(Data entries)
_____
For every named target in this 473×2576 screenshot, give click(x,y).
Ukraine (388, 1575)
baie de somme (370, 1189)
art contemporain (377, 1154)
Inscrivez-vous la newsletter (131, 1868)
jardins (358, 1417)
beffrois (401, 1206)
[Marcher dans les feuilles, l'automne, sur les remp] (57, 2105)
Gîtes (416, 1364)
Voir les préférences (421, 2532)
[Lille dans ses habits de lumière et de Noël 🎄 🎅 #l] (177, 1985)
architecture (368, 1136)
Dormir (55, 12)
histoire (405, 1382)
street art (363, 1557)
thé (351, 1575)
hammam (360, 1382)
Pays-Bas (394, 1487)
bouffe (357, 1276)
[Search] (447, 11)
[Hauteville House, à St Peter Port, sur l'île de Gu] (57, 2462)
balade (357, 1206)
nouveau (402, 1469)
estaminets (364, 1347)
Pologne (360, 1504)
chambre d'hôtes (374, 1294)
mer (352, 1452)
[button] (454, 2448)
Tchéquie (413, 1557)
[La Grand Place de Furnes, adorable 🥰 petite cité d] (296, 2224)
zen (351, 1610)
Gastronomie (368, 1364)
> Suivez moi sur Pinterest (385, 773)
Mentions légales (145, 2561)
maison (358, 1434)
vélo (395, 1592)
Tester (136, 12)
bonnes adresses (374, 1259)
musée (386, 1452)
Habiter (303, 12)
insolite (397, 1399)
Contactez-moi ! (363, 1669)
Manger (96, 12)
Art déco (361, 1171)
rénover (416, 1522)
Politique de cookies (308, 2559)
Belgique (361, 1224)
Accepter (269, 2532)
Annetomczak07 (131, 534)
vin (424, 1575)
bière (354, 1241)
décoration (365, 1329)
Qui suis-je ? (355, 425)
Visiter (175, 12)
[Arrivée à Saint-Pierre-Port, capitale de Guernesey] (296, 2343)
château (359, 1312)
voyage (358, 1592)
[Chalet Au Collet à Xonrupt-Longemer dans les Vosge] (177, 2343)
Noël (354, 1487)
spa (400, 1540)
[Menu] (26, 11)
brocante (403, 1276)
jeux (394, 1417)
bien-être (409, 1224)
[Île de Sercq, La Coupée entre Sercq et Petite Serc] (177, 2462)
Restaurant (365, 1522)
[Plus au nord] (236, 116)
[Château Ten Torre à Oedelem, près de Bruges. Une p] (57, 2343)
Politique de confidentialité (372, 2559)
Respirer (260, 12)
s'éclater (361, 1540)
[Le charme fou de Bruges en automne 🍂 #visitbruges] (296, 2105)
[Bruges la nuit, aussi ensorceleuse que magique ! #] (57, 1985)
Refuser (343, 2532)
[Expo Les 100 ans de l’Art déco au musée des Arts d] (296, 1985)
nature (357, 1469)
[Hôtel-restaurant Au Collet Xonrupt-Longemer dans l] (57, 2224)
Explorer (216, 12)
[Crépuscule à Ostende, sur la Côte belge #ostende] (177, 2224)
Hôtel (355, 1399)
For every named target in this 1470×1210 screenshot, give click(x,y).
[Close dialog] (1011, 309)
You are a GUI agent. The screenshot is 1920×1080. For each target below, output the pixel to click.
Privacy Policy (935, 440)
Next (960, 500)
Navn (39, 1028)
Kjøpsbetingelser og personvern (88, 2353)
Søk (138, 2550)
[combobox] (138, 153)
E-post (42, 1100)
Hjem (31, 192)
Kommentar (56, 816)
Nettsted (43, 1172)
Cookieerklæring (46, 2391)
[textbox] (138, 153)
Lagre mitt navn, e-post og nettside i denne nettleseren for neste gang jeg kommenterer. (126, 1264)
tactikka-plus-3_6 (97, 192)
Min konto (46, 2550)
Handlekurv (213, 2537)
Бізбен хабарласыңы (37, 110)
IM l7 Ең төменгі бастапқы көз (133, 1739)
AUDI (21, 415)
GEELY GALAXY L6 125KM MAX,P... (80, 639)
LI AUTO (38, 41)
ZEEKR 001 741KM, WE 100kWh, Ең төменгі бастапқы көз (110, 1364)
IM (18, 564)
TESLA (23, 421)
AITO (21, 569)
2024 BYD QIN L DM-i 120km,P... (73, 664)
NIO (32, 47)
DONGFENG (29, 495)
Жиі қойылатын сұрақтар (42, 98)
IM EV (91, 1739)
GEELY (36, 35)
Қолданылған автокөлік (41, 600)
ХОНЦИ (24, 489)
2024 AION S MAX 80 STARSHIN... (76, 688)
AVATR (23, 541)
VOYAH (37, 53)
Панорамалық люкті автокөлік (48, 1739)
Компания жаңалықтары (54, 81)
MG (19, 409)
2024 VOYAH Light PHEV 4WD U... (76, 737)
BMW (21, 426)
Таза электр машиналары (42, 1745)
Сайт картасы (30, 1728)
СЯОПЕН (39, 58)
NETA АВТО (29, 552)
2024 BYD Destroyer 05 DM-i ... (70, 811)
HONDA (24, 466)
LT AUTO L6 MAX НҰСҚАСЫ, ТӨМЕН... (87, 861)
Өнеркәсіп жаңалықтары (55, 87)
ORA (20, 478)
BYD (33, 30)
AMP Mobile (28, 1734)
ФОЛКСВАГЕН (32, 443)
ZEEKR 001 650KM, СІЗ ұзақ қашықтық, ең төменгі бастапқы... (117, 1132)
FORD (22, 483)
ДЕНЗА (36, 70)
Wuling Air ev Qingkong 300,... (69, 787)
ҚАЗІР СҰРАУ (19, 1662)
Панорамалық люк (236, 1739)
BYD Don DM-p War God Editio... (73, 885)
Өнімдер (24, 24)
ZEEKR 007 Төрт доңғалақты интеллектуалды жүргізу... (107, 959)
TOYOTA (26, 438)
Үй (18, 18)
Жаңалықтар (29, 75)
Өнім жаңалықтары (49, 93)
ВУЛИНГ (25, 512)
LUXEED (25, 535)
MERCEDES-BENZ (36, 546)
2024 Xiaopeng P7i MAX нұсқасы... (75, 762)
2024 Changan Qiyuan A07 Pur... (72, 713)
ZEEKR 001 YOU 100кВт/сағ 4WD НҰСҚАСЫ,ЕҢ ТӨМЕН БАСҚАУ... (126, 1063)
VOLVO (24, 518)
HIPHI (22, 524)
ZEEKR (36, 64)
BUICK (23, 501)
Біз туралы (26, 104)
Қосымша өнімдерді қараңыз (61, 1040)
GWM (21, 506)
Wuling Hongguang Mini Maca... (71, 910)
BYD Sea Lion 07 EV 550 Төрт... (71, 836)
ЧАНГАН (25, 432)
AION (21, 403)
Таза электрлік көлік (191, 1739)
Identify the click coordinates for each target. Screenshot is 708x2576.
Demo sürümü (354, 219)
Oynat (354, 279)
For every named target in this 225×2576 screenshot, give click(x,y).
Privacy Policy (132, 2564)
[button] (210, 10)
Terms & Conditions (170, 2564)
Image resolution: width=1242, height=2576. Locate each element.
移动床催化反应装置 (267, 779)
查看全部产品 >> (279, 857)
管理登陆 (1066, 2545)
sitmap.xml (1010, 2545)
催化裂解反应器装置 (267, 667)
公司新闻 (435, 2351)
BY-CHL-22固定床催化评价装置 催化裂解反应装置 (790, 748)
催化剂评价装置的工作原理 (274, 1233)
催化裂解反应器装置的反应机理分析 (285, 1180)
_____
What is required: Each line above that contains the string "Hôtel" should be identified and copied.

Response box:
[Hôtel-restaurant Au Collet Xonrupt-Longemer dans l] (57, 2224)
Hôtel (355, 1399)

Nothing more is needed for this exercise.